This tutorial is prepared by ACM Student Chapter of King Abdullah University of Science and Technology (KAUST).
Material has been adapted from the following:
- David Ketcheson's [Introduction to NumPy and Matplotlib](http://nbviewer.ipython.org/github/ketch/AMCS252/blob/master/2_Introduction_to_Numpy%20and_Matplotlib.ipynb)
- Software Carpentry's [Numerical analysis with NumPy](http://nbviewer.ipython.org/github/geocarpentry/2014-01-30-mit/blob/gh-pages/lessons/vignettes/Numerical%20analysis%20with%20NumPy.ipynb)
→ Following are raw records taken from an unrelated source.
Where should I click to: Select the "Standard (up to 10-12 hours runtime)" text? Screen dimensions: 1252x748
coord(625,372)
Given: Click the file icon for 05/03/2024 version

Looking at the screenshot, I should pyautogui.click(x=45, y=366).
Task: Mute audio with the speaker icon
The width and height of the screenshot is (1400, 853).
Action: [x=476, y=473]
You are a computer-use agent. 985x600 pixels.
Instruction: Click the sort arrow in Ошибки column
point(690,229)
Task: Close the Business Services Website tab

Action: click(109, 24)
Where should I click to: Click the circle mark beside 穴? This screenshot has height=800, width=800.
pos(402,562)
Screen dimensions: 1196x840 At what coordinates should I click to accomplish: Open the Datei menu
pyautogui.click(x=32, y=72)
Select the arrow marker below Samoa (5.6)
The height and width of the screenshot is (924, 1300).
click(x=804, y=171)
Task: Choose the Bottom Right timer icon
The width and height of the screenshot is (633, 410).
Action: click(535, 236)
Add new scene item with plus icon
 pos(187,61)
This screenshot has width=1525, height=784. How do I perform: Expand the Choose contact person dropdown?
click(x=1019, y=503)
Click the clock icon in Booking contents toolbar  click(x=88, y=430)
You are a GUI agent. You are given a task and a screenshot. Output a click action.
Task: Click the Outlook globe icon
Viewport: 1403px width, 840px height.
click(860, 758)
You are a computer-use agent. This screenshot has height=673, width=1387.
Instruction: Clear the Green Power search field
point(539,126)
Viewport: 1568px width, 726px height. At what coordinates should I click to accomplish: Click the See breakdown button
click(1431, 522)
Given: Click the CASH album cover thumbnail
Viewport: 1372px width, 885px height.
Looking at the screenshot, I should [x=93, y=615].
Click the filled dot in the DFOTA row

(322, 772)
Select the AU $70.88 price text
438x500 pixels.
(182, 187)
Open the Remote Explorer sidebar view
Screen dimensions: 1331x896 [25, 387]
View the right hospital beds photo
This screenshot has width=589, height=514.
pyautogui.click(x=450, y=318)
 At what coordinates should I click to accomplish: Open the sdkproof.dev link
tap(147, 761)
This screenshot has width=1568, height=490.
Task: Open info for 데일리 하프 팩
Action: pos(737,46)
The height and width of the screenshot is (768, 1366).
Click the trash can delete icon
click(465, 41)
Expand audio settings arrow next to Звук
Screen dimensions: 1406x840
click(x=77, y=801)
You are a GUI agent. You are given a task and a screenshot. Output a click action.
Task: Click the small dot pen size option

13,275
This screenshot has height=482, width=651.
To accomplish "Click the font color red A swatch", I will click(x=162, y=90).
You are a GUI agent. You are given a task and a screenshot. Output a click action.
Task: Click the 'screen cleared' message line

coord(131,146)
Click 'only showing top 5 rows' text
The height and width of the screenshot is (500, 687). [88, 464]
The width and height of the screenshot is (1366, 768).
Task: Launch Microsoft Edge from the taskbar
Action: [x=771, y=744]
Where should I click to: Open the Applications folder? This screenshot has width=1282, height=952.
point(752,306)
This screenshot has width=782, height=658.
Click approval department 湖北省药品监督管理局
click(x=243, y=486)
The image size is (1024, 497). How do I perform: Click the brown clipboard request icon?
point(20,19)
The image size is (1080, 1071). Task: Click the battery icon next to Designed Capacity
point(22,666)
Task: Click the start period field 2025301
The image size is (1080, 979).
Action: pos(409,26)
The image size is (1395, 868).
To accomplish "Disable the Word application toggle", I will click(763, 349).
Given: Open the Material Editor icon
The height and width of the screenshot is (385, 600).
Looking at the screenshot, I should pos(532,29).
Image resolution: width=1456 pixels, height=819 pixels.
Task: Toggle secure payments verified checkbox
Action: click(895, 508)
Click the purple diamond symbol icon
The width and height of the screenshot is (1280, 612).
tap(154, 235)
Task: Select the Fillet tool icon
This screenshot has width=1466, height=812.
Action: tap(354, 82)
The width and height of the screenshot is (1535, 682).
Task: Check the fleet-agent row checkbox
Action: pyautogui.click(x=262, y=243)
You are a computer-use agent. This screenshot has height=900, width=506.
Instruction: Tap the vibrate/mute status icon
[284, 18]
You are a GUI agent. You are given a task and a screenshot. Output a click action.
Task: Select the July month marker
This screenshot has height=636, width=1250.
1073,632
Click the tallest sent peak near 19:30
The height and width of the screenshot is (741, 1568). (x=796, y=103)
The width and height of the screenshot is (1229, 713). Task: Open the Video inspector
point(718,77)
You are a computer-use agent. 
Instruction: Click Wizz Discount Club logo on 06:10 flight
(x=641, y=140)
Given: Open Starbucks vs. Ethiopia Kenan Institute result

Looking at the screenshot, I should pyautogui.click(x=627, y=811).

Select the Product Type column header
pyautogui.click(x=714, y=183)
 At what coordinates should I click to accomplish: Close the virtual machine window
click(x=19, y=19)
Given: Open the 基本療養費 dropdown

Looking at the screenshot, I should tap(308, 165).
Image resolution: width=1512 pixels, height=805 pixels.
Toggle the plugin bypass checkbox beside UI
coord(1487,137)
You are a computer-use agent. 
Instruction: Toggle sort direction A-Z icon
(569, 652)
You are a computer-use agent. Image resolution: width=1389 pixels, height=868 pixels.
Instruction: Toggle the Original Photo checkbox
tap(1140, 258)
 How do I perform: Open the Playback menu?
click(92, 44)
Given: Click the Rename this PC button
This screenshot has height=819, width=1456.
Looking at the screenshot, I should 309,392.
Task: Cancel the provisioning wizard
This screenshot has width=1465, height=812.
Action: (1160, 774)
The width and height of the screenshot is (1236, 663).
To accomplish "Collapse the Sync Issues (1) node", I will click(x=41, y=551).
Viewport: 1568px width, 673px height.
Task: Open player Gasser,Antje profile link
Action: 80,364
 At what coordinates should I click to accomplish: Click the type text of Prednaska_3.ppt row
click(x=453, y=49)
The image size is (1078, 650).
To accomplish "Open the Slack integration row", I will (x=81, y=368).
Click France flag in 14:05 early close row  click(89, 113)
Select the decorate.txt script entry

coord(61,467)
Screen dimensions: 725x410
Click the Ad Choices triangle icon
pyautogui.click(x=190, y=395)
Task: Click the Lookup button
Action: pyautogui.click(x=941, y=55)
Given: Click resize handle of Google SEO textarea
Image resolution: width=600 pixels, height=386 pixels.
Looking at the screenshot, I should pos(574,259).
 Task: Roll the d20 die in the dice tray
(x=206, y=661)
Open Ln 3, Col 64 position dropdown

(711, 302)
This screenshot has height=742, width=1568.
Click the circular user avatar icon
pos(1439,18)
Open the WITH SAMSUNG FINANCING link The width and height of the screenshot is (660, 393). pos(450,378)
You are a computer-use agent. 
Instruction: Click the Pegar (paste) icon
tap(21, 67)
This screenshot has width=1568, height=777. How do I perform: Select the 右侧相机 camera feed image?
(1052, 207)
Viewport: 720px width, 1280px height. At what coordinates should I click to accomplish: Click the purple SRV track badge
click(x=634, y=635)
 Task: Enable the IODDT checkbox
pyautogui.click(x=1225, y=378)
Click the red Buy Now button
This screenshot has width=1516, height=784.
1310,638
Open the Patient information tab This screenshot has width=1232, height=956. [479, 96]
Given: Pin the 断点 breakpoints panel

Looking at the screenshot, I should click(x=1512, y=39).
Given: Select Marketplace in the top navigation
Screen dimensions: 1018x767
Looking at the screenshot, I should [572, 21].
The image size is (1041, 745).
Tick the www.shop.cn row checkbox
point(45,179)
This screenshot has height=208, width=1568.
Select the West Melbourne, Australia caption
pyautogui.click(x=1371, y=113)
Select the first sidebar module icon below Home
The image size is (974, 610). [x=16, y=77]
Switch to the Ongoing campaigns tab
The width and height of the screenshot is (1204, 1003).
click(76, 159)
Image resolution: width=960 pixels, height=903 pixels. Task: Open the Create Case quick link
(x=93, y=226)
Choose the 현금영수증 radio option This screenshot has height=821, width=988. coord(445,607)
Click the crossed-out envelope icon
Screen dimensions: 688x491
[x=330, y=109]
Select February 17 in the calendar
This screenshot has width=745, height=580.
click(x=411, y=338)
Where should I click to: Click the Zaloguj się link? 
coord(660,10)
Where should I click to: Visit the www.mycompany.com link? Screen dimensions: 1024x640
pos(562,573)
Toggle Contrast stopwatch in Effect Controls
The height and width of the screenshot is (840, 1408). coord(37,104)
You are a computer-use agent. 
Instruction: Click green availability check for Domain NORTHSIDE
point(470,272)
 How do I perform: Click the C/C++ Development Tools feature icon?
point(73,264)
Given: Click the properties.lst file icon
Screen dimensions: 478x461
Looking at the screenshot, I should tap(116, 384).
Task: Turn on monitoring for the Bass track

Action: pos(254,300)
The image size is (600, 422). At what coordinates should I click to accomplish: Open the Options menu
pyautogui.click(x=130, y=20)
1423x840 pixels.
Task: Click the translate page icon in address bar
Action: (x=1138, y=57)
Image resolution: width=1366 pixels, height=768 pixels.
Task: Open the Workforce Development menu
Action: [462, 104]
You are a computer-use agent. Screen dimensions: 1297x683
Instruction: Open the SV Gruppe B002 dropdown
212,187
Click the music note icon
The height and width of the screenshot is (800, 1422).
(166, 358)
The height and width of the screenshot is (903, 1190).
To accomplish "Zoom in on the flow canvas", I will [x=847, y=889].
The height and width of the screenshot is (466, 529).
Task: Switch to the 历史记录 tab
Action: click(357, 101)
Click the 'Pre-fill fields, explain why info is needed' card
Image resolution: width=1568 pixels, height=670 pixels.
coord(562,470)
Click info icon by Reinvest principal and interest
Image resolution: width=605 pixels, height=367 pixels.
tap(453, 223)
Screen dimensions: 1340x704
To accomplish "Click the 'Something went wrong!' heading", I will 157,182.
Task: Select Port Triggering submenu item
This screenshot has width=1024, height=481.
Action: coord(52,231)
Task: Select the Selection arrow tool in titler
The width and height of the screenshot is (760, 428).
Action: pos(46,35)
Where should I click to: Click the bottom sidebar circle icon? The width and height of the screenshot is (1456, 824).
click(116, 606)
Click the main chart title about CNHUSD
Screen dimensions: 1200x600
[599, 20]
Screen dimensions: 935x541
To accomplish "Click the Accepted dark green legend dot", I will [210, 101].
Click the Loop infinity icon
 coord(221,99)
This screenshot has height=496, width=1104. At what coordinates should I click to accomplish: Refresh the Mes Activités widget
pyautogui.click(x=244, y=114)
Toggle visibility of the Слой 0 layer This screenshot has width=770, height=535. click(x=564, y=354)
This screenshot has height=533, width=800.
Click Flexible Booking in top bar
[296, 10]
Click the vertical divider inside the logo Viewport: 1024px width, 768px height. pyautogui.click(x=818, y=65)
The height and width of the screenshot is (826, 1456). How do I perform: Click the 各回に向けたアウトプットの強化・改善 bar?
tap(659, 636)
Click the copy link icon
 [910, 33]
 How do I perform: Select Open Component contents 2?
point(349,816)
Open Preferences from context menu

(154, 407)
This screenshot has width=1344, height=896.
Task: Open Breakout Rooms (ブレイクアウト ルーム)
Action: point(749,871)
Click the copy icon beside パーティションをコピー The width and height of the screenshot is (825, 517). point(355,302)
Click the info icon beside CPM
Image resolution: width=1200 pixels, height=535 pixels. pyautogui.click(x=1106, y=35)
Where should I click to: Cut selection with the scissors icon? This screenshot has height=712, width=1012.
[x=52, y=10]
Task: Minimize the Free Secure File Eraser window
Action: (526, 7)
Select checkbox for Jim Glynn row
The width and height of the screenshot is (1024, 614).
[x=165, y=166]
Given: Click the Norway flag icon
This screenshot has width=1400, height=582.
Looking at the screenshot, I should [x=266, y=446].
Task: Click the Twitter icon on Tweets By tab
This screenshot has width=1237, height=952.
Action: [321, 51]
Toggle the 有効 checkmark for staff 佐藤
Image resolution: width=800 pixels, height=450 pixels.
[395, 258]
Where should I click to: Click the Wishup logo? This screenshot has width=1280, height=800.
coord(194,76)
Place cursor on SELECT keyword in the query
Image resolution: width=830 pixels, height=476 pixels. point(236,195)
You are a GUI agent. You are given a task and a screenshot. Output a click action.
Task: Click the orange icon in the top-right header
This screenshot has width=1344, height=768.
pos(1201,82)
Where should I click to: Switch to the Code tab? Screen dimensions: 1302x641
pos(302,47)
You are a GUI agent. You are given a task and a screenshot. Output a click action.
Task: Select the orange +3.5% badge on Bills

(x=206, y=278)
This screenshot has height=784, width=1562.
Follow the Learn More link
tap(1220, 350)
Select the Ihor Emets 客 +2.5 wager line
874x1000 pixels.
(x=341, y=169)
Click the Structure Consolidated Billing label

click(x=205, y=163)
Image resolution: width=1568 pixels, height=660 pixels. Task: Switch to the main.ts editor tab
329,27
- J.R. Johansson's [Numpy - multidimensional data arrays](http://nbviewer.ipython.org/github/jrjohansson/scientific-python-lectures/blob/master/Lecture-2-Numpy.ipynb) and [SciPy - Library of scientific algorithms for Python](http://nbviewer.ipython.org/github/jrjohansson/scientific-python-lectures/blob/master/Lecture-3-Scipy.ipynb#SciPy---Library-of-scientific-algorithms-for-Python)
- Official [Tentative NumPy tutorial](http://www.scipy.org/Tentative_NumPy_Tutorial)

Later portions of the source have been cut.